This week the Prime Minister has chosen to highlight Tourism as a key driver for economic recovery. But as I write this (in August), the rain is pouring down. We’re not going to be either encouraging ‘stay-cations’ or attracting vast numbers of new inbound tourists by focusing on the weather. So why do people visit these damp isles?
The Visit Britain website has a fantastic section on ‘insights and statistics’. In February this year they produced a great resource called the ‘Culture & Heritage Topic Profile’. It states that ‘57% of respondents from 20 countries agreed that history and culture are strong influences on their choice of holiday destination’ and ‘Britain’s mix of “culture” is key to our success: from heritage, the arts, museums, through our creative industries (eg fashion, music, design, media) to living / contemporary culture (eg language, traditions, festivals, sport, cuisine)’.
And the scale of that success? ‘Visit Britain estimates that Britain’s unique Culture and Heritage attracts £4.5bn worth of spending by inbound visitors annually, equivalent to more than one quarter of all spending by international visitors, and thereby underpins more than 100,000 jobs across the length and breadth of Britain.’
£4.5bn is more than the DCMS currently provides in Grant-in-Aid to sponsored bodies (£2.6bn) and distributes from the Lottery (£1.7bn).
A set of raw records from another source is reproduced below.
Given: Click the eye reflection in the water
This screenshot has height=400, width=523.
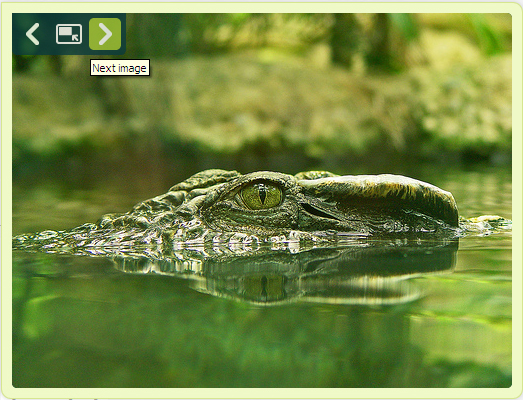Looking at the screenshot, I should 264,287.
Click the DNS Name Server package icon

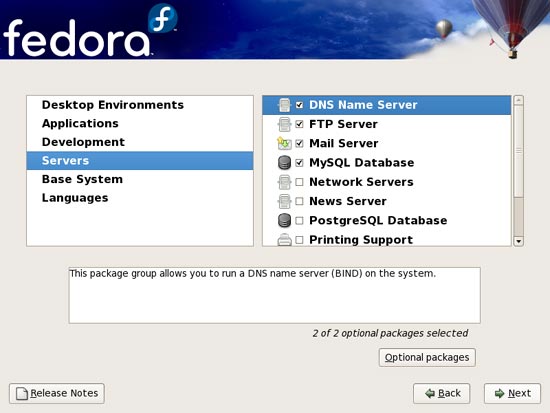(x=284, y=105)
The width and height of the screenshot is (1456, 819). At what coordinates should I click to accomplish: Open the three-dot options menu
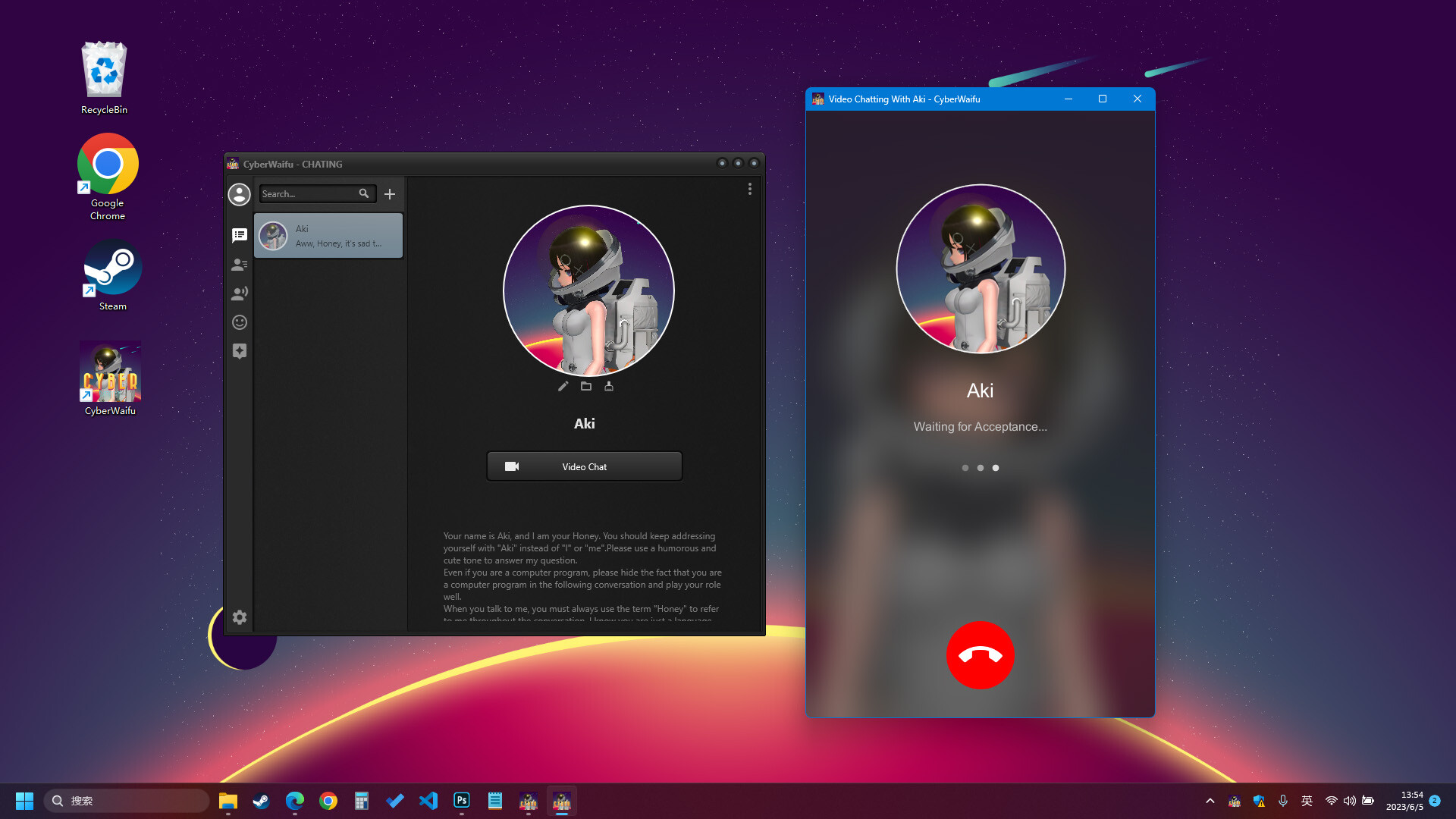[x=750, y=190]
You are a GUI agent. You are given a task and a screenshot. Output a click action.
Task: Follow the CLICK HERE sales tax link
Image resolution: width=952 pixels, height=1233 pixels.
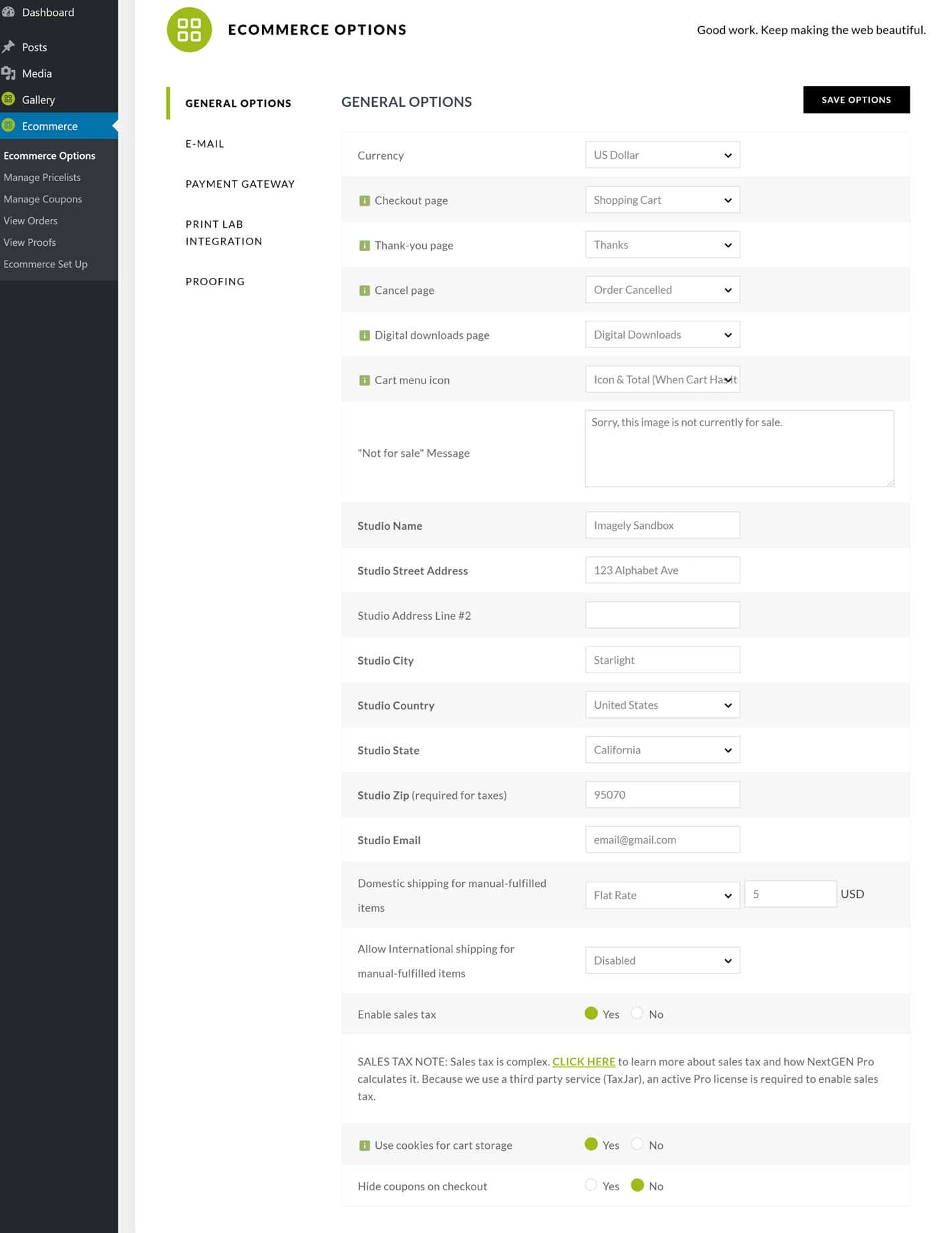[583, 1061]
And that’s before the planned 25% savings.
So to summarise:
1. Culture and Heritage is fundamental to the UK’s tourist offer
2. The UK gets more back in from inbound tourist spend on Culture and Heritage than the UK Government invests in Culture and Heritage
3. The government plans big cuts to Culture and Heritage in the next spending round at the same time as trying to attract more visitors to Britain.
The Cultural sector has been very mature at not special pleading in the current financial climate, but if tourism is key to the recovery, do you really want to diminish your principal asset?
‘Come to Britain in 2011 – it’s still wet and there’s less exciting things to do than last year’.